Wanita itu tersenyum, walau terlihat jelas dari matanya menyimpan kesedihan. Kirana juga membalas dengan senyum kecil.

Bi Diah mengambil nasi dan lauk yang telah dibuatnya tadi, "Ran, makan dulu ya? Bibi udah masakin sayur bayam untuk tambah stamina." Kirana hanya mengangguk dan mencoba duduk dibantu Mama Rayhan.

Ia disuapi oleh wanita yang merupakan Ibu Rayhan itu tapi ia menolak, "nggak usah, Tan. Bisa kok." Ucapnya dengan menyunggingkan bibir.

Wanita itu menatapnya, dengan penuh kelembutan. "Jangan, Kamu baru juga pulih. Daripada tenaganya diabisin cuma buat megang sendok mending untuk jalan nanti."

Bi Diah juga memperhatikan gadis itu penuh kasih sayang, "Iya. Bibi sama Mama nya Rayhan bisa kok gantian." Celetuk Bi Diah.

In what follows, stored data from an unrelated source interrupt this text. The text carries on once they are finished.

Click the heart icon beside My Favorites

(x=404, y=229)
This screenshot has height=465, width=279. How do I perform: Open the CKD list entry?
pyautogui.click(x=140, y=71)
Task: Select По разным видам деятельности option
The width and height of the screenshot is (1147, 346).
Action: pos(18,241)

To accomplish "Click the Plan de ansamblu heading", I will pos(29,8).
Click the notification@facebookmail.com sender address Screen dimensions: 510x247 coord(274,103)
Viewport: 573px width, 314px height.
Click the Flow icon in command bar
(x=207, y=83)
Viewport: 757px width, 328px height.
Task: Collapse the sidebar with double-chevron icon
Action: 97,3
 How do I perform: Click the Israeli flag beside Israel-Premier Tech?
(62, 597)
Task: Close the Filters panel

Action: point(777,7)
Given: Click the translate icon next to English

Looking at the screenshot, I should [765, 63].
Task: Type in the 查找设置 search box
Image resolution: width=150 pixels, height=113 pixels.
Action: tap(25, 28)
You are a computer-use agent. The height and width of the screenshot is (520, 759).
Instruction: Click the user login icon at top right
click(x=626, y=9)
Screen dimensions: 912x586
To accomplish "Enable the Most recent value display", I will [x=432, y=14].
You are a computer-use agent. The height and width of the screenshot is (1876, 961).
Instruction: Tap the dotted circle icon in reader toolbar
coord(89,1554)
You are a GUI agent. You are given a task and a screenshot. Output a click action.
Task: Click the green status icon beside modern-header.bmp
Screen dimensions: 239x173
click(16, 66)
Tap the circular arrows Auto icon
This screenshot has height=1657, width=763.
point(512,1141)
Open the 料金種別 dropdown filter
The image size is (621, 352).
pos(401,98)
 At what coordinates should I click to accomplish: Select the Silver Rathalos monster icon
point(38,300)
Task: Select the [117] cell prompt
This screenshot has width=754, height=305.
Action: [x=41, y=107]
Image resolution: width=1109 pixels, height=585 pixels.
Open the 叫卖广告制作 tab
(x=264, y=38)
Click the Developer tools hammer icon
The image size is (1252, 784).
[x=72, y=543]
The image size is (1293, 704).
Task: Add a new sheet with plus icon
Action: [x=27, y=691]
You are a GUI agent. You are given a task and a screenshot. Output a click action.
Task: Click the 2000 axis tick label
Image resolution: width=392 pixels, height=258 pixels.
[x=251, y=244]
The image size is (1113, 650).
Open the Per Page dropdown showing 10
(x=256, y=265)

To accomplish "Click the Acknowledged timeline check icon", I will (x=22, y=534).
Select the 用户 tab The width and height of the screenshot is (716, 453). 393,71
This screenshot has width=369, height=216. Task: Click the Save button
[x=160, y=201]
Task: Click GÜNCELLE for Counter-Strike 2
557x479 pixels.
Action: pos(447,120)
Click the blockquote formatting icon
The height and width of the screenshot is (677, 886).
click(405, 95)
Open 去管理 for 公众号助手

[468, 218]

Kirana mengangguk dengan senyum kecil. Sungguh, ia merindukan diperhatikan dua wanita. Semenjak Mbak Diana menikah dan memilih hidup sendiri, Ia kekurangan kasih sayang. Ibunya pasti memberikan tapi, ia tahu Ibunya lelah dengan pekerjaan rumah sehingga jarang dirinya bermanja kecuali di akhir pekan, itu pun hanya sekadar curhat dan bertukar pendapat.

Setelah usai makan, Kirana meminta untuk dibantu duduk di sofa. Syukurnya, gadis itu belum melihat Rayhan. Rasanya, ia belum siap untuk menemui laki-laki itu setelah apa yang diperbuat kepada dirinya.

Ia tidak tahu apa yang akan terjadi kedepannya antara dirinya dan Rayhan. Namun, ia bertekad untuk menjauh tapi semuanya kembali pada takdir yang entah kemana akan membawanya.